◆ Exercise requirements ◆
Return verbatim every line from the first line of the data below to the line that contains "The width and height of the screenshot is (658, 516).", inclusive, and no further.

Collected data entries:
——————

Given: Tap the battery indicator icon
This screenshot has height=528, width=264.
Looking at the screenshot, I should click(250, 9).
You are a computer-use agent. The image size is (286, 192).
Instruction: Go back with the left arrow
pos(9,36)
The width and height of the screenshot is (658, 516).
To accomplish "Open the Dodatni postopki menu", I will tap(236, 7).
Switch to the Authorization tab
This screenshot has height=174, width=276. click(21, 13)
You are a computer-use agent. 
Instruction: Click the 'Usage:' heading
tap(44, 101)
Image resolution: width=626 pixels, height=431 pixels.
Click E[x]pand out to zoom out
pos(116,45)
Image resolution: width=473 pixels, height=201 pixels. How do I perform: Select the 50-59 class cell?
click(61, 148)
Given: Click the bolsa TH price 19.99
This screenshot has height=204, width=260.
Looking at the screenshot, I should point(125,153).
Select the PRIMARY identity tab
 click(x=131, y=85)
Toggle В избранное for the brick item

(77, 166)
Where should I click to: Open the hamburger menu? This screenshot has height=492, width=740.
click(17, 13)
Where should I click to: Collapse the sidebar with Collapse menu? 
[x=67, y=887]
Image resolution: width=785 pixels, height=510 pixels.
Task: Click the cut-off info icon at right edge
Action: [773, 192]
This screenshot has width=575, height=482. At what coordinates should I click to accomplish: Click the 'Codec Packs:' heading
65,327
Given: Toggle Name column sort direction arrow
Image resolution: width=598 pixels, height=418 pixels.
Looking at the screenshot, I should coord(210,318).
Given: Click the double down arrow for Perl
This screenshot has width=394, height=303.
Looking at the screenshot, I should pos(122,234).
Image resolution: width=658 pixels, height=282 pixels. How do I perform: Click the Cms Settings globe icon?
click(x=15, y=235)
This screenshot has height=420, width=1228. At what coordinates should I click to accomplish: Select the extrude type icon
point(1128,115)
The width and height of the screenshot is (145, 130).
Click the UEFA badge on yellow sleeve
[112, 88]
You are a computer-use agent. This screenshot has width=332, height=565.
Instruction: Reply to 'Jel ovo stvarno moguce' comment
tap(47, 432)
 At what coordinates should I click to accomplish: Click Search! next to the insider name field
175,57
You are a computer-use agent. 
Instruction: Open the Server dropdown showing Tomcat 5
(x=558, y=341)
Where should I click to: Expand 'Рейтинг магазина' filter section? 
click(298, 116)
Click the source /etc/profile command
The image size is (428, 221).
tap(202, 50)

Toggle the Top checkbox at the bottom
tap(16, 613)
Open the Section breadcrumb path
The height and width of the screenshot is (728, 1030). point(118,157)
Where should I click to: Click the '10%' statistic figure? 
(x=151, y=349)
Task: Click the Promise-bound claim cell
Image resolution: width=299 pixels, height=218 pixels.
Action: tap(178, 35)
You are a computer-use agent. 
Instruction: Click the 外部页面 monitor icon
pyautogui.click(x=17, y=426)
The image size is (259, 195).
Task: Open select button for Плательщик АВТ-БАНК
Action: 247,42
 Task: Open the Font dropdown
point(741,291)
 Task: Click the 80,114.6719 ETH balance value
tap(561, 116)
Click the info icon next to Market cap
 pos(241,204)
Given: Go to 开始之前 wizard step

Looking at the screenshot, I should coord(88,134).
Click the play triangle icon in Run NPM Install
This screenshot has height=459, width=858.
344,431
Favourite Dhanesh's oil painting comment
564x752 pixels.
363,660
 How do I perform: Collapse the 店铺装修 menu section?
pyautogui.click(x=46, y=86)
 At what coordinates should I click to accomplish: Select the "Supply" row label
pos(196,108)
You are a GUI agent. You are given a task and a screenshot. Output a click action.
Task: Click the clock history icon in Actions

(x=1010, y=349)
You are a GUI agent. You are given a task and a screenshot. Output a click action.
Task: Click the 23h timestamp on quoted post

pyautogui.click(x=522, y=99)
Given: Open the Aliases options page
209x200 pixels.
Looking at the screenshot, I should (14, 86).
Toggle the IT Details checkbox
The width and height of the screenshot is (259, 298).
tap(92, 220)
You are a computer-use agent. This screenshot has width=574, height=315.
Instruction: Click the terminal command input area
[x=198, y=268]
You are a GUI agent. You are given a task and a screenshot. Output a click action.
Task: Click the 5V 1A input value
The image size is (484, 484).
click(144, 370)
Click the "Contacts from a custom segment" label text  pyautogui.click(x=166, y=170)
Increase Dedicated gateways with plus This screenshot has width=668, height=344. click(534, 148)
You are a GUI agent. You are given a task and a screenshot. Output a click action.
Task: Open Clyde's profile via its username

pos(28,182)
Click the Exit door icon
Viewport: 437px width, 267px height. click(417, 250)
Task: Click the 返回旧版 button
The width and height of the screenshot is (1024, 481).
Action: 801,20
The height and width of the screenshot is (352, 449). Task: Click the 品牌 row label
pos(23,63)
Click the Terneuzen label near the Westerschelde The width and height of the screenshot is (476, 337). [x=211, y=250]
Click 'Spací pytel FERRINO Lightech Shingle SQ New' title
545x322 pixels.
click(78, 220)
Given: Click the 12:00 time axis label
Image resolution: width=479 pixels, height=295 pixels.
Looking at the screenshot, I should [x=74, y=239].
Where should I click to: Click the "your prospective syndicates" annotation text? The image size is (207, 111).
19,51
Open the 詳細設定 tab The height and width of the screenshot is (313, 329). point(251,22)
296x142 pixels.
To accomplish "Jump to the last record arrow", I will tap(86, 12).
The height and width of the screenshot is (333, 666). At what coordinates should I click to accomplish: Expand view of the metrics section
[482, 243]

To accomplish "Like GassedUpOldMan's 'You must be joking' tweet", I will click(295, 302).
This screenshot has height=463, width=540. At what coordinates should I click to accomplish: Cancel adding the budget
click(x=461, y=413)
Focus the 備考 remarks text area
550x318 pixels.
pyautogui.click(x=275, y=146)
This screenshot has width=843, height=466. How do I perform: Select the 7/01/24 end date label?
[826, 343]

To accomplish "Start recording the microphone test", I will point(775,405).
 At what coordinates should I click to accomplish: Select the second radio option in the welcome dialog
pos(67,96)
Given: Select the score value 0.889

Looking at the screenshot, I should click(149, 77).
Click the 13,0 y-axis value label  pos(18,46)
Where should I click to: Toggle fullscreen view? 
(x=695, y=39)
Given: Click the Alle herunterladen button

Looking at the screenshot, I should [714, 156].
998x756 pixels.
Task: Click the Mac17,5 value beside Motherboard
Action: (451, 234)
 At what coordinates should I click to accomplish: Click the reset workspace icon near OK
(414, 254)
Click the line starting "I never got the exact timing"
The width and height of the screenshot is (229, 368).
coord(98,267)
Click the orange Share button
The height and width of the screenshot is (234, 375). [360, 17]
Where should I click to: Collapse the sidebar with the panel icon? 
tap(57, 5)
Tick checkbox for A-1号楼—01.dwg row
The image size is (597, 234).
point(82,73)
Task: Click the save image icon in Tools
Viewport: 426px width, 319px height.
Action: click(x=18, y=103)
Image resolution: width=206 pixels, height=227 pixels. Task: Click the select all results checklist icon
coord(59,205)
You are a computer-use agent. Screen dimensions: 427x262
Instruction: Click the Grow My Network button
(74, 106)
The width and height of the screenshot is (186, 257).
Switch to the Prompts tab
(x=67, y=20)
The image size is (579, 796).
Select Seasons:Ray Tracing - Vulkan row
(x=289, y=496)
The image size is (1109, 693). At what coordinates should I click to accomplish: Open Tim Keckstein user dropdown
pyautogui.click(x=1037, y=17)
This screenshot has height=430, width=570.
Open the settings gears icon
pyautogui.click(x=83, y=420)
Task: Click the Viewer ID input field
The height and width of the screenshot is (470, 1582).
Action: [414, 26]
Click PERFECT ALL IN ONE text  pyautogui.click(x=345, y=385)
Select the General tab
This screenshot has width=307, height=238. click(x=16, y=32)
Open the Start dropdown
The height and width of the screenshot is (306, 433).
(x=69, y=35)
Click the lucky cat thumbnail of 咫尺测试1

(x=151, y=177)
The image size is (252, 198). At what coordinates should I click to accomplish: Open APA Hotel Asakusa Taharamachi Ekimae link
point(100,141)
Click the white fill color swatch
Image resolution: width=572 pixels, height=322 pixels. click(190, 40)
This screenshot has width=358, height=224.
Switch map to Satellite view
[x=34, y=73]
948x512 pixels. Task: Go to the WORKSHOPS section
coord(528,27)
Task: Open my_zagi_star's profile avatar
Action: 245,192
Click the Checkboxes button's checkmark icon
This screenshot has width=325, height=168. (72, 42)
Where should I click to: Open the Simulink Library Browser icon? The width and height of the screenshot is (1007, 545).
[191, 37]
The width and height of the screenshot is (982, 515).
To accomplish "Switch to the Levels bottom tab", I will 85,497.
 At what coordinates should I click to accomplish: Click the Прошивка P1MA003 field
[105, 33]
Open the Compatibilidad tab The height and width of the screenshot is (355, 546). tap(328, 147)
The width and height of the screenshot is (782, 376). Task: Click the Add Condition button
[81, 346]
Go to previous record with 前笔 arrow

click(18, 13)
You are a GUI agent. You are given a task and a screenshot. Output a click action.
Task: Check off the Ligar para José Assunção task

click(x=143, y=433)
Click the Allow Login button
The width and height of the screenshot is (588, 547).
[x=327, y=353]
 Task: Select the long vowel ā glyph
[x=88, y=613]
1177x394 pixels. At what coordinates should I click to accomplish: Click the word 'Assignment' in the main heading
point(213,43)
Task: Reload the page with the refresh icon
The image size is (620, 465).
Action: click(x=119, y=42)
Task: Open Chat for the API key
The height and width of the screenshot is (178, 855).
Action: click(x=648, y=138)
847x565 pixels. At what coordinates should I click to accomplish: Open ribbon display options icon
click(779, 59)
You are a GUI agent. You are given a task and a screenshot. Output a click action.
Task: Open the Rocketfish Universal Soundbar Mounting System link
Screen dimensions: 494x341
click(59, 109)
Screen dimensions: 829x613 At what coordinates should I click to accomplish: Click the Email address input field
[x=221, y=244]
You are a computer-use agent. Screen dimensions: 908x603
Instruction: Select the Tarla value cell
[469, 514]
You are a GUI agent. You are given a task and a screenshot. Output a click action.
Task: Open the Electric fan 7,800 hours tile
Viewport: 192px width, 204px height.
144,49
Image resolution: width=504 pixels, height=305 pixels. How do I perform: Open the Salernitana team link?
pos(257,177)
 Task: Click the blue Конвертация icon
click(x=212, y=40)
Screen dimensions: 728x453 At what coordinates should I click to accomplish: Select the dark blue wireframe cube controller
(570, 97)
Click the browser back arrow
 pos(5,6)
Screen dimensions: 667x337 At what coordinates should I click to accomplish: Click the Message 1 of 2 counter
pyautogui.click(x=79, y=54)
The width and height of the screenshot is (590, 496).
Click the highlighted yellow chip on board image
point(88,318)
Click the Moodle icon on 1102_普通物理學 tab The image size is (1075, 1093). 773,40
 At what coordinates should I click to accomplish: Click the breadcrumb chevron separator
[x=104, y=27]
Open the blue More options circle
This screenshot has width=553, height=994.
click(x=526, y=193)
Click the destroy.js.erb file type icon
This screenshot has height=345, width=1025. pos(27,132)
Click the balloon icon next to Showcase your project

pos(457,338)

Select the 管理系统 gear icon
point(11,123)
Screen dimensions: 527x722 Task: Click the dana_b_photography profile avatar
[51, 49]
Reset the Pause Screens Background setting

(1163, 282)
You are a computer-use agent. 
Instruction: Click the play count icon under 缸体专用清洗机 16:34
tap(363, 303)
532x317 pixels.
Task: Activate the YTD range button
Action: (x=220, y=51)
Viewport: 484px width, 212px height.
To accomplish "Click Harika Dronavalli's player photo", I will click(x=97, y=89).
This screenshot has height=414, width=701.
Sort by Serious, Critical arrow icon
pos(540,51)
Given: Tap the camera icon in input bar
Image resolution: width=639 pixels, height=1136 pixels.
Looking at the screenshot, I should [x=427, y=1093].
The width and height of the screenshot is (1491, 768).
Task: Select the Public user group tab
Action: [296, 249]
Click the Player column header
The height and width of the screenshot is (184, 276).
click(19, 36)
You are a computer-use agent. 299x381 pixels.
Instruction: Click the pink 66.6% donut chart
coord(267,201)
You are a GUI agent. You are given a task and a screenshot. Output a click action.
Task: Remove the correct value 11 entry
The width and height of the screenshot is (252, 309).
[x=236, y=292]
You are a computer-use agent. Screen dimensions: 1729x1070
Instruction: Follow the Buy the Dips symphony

——————

◆ Written answer ◆
Given: Tap the battery indicator icon
This screenshot has height=528, width=264.
Looking at the screenshot, I should click(250, 9).
You are a computer-use agent. The image size is (286, 192).
Instruction: Go back with the left arrow
pos(9,36)
The width and height of the screenshot is (658, 516).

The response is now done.